Kieler Psychologe: Viele Migranten hassen Homosexuelle

Viele Kinder von Migranten hassen Lesben und Schwule. Das ist das Ergebnis einer Studie der Universität Kiel. Außerdem gibt es ein deutliches Sympathiegefälle zwischen Stadt und Land, geht aus der Studie hervor. "Zwischenmenschlich gibt es auf dem Land oft eine hohe Toleranz", so der Leiter der Studie, Psychologieprofessor Bernd Simon von der Universität Kiel. Ganz nach dem Motto "Der ist zwar schwul, aber trotzdem ganz nett." Gehe es aber um gleiche Rechte für Homosexuelle, seien die Menschen konservativer eingestellt.
Geradezu abstoßend finden Migranten der zweiten Generation es, wenn sich zwei Männer auf der Straße küssen. "Wir haben festgestellt, dass Jugendliche, deren Wurzeln in der Türkei oder der ehemaligen UdSSR liegen, deutlich intoleranter gegenüber Homosexuellen sind, als Jugendliche ohne Migrationshintergrund", sagt der Wissenschaftler. Schwulen- und Lesbenfeindlichkeit sei besonders ein Thema, wenn die Jugendlichen traditionellen Männlichkeitsnormen anhängen, so Simon. Zwei sich küssende Männer seien für sie keine richtigen Kerle.

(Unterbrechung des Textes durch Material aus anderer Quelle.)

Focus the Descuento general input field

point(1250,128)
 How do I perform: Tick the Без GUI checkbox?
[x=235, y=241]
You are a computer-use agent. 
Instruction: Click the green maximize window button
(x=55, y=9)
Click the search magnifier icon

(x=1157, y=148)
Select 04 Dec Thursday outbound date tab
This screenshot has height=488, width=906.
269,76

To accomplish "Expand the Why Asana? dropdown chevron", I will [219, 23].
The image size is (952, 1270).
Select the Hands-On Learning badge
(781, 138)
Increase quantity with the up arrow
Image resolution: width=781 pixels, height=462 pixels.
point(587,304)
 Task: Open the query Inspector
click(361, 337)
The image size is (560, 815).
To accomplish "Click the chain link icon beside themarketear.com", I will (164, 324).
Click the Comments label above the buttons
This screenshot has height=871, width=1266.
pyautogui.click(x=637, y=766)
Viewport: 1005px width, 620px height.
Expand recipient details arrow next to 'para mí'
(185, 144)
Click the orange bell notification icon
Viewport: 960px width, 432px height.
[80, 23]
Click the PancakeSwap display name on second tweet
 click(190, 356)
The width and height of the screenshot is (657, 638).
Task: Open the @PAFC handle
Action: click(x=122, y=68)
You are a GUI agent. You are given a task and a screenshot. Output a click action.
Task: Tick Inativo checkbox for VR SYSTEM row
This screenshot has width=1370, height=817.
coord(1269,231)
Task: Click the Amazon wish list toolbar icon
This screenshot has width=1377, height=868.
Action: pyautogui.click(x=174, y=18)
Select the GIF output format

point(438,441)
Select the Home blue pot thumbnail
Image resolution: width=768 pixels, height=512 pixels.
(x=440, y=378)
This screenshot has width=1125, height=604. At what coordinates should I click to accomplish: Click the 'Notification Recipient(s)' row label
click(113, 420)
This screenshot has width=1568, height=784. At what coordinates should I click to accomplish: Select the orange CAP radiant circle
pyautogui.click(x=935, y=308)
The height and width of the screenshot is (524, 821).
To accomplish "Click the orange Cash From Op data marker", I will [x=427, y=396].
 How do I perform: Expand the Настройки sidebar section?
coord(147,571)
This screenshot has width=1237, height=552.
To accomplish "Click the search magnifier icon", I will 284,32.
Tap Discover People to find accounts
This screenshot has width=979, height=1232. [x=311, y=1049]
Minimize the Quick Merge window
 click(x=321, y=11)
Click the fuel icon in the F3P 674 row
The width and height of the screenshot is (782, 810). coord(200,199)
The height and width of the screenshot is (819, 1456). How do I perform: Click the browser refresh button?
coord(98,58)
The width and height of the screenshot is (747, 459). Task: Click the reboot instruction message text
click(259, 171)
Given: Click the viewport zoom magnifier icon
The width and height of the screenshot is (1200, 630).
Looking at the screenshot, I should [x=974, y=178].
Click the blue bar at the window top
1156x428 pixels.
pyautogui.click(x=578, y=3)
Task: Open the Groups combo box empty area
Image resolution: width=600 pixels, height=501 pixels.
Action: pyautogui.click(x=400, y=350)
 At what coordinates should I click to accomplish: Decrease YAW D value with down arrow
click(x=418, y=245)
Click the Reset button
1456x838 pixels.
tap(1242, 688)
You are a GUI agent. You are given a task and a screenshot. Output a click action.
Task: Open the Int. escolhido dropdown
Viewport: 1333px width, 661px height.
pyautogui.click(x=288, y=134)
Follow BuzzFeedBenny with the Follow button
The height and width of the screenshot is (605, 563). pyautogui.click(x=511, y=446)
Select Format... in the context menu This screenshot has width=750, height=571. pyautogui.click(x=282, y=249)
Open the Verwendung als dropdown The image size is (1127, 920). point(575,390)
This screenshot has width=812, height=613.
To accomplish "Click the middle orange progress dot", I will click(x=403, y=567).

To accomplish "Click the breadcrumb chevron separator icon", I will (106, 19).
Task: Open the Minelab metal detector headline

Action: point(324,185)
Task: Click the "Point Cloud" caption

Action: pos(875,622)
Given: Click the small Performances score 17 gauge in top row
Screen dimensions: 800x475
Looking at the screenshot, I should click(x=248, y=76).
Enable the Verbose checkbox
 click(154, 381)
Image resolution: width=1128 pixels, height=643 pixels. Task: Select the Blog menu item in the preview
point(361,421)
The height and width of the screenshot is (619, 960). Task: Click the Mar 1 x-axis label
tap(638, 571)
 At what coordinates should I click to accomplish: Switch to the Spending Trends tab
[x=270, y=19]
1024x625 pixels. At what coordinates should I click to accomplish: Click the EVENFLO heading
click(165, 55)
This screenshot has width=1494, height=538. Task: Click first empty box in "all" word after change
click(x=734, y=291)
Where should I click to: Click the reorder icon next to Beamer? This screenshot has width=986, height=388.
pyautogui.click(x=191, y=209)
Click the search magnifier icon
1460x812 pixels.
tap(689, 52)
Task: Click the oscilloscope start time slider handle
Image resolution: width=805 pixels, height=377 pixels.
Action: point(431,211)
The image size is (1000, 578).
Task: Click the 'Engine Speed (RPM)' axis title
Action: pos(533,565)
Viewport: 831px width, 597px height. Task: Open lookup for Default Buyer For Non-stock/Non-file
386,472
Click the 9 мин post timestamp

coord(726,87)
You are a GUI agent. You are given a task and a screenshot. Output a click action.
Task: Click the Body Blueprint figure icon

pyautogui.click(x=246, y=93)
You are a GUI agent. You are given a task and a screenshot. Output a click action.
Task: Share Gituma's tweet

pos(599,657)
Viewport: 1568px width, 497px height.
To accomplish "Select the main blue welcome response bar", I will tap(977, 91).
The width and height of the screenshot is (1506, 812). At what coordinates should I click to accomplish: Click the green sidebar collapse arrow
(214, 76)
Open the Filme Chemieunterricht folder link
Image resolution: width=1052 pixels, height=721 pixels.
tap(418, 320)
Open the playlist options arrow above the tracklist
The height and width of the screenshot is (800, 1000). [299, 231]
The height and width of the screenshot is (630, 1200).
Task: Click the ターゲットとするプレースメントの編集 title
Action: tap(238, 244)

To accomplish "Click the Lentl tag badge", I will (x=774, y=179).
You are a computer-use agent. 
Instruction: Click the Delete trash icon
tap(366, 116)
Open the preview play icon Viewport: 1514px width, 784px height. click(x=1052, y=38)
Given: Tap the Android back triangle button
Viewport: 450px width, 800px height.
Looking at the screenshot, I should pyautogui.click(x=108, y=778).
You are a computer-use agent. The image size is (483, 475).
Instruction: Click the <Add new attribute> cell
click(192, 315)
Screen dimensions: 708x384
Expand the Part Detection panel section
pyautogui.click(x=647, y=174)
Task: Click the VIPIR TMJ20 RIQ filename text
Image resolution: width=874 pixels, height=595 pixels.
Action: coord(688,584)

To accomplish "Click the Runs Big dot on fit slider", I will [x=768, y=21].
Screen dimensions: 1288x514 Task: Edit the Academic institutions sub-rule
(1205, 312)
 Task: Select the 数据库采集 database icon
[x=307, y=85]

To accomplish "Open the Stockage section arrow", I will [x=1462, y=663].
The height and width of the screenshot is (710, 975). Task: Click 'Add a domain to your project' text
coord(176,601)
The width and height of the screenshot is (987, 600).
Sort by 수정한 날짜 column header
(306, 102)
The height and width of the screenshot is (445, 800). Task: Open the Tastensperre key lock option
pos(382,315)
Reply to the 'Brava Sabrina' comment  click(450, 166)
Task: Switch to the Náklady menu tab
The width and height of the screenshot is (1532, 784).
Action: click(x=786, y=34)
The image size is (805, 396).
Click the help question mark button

Bei Kindern aus türkischstämmigen Familien spiele auch die Religion eine große Rolle. "Einwandererkinder aus der ehemaligen UdSSR haben eine hohe Abneigung gegen Homosexuelle, wenn sie sich selbst von der Gesellschaft diskriminiert fühlen."
Die positive Erkenntnis der Kieler Studie: Außer bei Jugendlichen mit russischem Kulturhintergrund wird die Ablehnung von Lesben und Schwulen schwächer, je stärker der Kontakt zu Homosexuellen ist. In Berlin laufen deshalb erste Integrationsprojekte.